Big changes could be afoot for the corrupt and violent agency known as the Los Angeles County Sheriff's Department. Jim McDonnell recently took over as sheriff of the deeply troubled department with a mandate to change it, and today a reshuffled Los Angeles County Board of Supervisors voted to create a civilian commission to oversee it.
The board voted 3-2 for the proposal. Last August the board voted against the proposal, but new board member Sheila Kuehl cast a vote in favor—while her predecessor Zev Yaroslavsky had opposed it. Supervisors Mark Ridley-Thomas and Hilda Solis joined her in the vote, while Supervisors Michael Antonovich and Don Knabe voted no, according to City News Service. Ridley-Thomas had campaigned for the measure, and he told the news agency, "It is all about accountability ... and constitutional policing."
A working group that includes representatives from each of the supervisors, as well as McDonnell and Huntsman (or their representatives) have 90 days to come up with recommendations for the commission's mission, authority, size and structure. They have some big questions to answer (and psssst...we're sure they'd love to hear from their voters).
There are skeptics who are worried that a commission won't be given enough—or really, any—power to keep the department in check and put its darkest days behind us. Under Sheriff Lee Baca, deputies abused inmates and visitors in jails and then covered it up when the FBI started poking around.
Richard Drooyan from the Citizens' Commission for Jail Violence, which was established in 2011 to help reform the jails, says the new commission would have no power over the elected sheriff because of the way state law works. But if the group was given enough power to actually look into the inner workings of the department, that might be something. Drooyan, a former U.S. attorney who oversaw the CCJV, said the board would need subpoena power to be effective—something the current Inspector General of the currently struggles with. Otherwise the civilian board could "create expectations among the people that cannot be met."
Inspector General Max Huntsman didn't give his opinion on whether there should be a civilian board, but he told the Los Angeles Times that without full access "I do not think this will succeed." Huntsman says that he hasn't been given enough access to do his job properly.

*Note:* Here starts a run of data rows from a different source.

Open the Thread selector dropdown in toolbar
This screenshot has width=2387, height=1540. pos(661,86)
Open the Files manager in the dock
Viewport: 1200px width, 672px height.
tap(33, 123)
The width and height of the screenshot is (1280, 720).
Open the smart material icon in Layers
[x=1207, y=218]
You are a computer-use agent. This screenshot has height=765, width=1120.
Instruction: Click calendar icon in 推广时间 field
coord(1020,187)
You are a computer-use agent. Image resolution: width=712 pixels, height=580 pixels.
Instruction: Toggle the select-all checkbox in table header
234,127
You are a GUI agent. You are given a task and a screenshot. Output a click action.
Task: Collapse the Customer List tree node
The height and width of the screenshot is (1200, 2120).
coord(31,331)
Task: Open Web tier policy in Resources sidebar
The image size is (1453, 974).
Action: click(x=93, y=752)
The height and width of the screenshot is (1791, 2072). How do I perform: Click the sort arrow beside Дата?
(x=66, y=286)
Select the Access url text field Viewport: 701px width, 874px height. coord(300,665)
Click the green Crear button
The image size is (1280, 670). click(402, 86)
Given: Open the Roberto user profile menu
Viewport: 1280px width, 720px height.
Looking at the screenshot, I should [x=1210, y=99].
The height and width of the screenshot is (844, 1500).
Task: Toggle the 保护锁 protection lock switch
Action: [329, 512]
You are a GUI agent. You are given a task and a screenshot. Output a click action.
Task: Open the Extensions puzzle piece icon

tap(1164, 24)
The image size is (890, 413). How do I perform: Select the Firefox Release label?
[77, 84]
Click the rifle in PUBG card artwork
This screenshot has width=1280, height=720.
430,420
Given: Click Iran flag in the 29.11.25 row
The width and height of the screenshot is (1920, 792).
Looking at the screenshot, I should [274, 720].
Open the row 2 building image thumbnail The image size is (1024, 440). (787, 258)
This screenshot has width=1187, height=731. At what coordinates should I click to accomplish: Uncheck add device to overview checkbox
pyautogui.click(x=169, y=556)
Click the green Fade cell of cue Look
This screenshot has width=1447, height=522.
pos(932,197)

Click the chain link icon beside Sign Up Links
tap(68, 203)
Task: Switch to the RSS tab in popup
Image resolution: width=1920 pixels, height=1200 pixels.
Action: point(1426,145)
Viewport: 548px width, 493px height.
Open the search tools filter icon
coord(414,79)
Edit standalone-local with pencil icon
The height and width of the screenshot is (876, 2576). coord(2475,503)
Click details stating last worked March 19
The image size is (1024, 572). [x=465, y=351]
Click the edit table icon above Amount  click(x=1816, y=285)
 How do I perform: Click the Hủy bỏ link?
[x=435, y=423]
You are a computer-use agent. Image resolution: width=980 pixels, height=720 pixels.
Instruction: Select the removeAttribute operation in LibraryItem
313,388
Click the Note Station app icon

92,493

McDonnell has backed the idea of a civilian commission since his campaigning days, but he has questioned whether the commission should have subpoena power. Today his Interim Undersheriff Neal Tyler, speaking on McDonnell's behalf, reaffirmed his support for the commission and said he wants it to "maximize access.''
Advocates who support the proposal are also asking that the commission be formed entirely of people who are not and never have been in law enforcement, so that it truly represents citizen's voices.